_WHAT YOU NEED TO DO_:
All of the entries must appear again exactly as written.
◇ ◇ ◇
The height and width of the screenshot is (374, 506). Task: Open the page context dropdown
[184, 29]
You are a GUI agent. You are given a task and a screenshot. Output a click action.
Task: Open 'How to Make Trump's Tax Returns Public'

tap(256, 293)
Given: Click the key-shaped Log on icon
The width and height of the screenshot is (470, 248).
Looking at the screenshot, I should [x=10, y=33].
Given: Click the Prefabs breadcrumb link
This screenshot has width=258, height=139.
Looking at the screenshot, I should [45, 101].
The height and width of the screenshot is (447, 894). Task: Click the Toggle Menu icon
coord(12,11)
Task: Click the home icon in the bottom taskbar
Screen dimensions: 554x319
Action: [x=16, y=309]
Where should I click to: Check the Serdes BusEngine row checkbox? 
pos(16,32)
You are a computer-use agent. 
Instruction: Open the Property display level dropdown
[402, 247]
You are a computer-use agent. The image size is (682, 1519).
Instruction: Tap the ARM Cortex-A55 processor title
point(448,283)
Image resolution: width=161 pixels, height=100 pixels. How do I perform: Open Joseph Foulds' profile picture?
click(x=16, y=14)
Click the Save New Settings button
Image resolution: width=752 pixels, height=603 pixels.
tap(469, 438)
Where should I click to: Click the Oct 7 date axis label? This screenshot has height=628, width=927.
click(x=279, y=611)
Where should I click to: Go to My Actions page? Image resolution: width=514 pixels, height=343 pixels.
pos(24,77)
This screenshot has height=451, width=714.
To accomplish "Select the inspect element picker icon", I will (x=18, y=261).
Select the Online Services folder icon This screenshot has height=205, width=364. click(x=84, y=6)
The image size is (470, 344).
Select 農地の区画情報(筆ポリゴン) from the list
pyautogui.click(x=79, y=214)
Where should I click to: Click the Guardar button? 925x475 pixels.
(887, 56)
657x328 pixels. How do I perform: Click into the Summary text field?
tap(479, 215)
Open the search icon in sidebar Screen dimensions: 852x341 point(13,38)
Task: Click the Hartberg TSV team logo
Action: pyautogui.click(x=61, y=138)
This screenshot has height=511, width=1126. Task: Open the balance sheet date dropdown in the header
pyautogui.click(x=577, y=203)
◇ ◇ ◇
_FINISHED TASK_:
The height and width of the screenshot is (374, 506). Task: Open the page context dropdown
[184, 29]
You are a GUI agent. You are given a task and a screenshot. Output a click action.
Task: Open 'How to Make Trump's Tax Returns Public'

tap(256, 293)
Given: Click the key-shaped Log on icon
The width and height of the screenshot is (470, 248).
Looking at the screenshot, I should [x=10, y=33].
Given: Click the Prefabs breadcrumb link
This screenshot has width=258, height=139.
Looking at the screenshot, I should [45, 101].
The height and width of the screenshot is (447, 894). Task: Click the Toggle Menu icon
coord(12,11)
Task: Click the home icon in the bottom taskbar
Screen dimensions: 554x319
Action: [x=16, y=309]
Where should I click to: Check the Serdes BusEngine row checkbox? 
pos(16,32)
You are a computer-use agent. 
Instruction: Open the Property display level dropdown
[402, 247]
You are a computer-use agent. The image size is (682, 1519).
Instruction: Tap the ARM Cortex-A55 processor title
point(448,283)
Image resolution: width=161 pixels, height=100 pixels. How do I perform: Open Joseph Foulds' profile picture?
click(x=16, y=14)
Click the Save New Settings button
Image resolution: width=752 pixels, height=603 pixels.
tap(469, 438)
Where should I click to: Click the Oct 7 date axis label? This screenshot has height=628, width=927.
click(x=279, y=611)
Where should I click to: Go to My Actions page? Image resolution: width=514 pixels, height=343 pixels.
pos(24,77)
This screenshot has height=451, width=714.
To accomplish "Select the inspect element picker icon", I will (x=18, y=261).
Select the Online Services folder icon This screenshot has height=205, width=364. click(x=84, y=6)
The image size is (470, 344).
Select 農地の区画情報(筆ポリゴン) from the list
pyautogui.click(x=79, y=214)
Where should I click to: Click the Guardar button? 925x475 pixels.
(887, 56)
657x328 pixels. How do I perform: Click into the Summary text field?
tap(479, 215)
Open the search icon in sidebar Screen dimensions: 852x341 point(13,38)
Task: Click the Hartberg TSV team logo
Action: pyautogui.click(x=61, y=138)
This screenshot has height=511, width=1126. Task: Open the balance sheet date dropdown in the header
pyautogui.click(x=577, y=203)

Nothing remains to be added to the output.